Turkish President Tayyip Erdogan will try to convince Kremlin chief Vladimir Putin to return to a Ukraine grain export deal that helped ease a global food crisis, when the two leaders meet in Russia's Black Sea resort of Sochi.
Russia quit the deal in July - a year after it was brokered by the United Nations and Turkey - complaining that its own food and fertiliser exports faced obstacles and that not enough Ukrainian grain was going to countries in need.
Kremlin spokesman Dmitry Peskov said that the talks with Erdogan, who previously played a significant role in convincing Putin to stick with the deal, would take place in the middle of the day, Moscow time.
"We play a leading role here," Erdogan's chief foreign policy and security advisor Akif Cagatay Kilic said in an interview on A Haber television channel.

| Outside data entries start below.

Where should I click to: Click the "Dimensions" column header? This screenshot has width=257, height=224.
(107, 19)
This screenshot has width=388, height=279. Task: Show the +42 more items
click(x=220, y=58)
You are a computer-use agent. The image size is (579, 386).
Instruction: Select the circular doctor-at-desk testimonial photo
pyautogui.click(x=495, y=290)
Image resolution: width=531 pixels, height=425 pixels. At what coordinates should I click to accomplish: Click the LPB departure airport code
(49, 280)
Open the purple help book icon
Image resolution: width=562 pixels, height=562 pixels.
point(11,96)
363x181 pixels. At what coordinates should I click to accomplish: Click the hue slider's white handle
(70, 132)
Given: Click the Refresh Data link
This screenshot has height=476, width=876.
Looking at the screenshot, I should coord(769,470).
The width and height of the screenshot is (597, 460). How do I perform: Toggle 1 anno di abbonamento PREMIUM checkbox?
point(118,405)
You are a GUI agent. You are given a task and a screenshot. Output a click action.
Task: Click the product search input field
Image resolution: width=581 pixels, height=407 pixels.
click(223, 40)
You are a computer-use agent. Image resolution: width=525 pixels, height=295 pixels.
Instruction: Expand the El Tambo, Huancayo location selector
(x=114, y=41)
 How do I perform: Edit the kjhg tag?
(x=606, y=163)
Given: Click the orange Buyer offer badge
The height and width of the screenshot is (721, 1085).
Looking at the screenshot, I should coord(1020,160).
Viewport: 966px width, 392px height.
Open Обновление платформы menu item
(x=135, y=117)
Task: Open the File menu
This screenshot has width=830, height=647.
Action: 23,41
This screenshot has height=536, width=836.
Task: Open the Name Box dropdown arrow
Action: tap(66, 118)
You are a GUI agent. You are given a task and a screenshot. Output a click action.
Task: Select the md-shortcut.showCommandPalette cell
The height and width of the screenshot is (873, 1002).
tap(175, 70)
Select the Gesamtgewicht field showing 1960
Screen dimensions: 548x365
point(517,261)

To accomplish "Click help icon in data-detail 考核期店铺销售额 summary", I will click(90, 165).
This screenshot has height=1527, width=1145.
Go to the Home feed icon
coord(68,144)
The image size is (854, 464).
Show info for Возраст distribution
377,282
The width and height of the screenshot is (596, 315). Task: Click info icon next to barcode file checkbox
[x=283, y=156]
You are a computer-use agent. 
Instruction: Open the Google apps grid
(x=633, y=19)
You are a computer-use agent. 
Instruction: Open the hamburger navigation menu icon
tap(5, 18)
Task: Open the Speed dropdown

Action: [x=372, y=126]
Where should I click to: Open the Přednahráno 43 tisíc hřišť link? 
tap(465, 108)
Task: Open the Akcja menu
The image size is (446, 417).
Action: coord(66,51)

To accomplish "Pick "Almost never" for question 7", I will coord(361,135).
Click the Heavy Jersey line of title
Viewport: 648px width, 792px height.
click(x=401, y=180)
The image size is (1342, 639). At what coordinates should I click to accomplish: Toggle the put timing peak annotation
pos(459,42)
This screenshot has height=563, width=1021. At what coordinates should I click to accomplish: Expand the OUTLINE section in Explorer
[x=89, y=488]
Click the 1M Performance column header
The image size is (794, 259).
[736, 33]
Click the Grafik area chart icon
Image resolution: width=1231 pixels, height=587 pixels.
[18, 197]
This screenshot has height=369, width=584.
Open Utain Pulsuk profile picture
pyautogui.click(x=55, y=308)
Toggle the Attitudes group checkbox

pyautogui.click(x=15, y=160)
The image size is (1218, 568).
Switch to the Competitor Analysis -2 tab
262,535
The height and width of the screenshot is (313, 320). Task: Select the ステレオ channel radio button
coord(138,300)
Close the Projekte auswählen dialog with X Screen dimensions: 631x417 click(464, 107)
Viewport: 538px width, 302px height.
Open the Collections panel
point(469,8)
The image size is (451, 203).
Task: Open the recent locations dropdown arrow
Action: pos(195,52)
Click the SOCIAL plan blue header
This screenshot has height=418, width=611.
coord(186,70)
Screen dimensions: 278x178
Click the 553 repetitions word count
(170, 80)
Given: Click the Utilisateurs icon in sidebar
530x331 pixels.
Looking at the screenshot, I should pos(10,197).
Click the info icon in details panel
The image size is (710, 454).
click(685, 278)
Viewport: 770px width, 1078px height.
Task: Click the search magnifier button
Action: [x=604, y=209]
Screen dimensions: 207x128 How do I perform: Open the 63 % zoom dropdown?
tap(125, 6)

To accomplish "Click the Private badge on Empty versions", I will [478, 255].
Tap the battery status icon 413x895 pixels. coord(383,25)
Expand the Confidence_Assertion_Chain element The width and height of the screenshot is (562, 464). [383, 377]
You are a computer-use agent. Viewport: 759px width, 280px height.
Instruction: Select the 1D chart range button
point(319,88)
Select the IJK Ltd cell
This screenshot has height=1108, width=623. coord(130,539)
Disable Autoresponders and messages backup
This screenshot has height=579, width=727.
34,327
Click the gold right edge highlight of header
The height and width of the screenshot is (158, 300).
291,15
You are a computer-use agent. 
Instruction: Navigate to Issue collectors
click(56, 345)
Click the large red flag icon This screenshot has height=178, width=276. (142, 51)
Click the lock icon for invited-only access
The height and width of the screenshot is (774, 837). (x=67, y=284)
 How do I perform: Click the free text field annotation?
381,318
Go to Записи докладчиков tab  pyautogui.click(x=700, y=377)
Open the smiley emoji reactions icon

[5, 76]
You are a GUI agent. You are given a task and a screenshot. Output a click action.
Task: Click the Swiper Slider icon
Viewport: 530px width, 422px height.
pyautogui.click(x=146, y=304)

"The current status (of the grain deal) will be discussed at the summit. We are cautious, but we hope to achieve success," Kilic said.
The deal was aimed at getting grain from Ukraine to world markets through the Black Sea and easing a global food crisis that the United Nations said had been worsened by Russia's full-scale invasion of Ukraine in February last year.
Russia and Ukraine are two of the world's key agricultural producers, and major players in the wheat, barley, maize, rapeseed, rapeseed oil, sunflower seed and sunflower oil markets.
Putin has said Russia could return to the grain deal if the West fulfils a separate memorandum agreed with the United Nations at the same time to facilitate Russian food and fertiliser exports.
While Russian exports of food and fertilizer are not subject to Western sanctions imposed after Russia's invasion of Ukraine, Moscow has said restrictions on payments, logistics and insurance have hindered shipments.
Ahead of the Erdogan talks, Ukrainian officials said Russia launched an overnight air attack on one of Ukraine's major grain exporting ports.
A 3 1/2-hour drone assault on the Danube River port of Izmail, in Ukraine's Odesa region, hit warehouses and production buildings, and drone debris set several civilian infrastructure buildings on fire, the governor of the Odesa region said.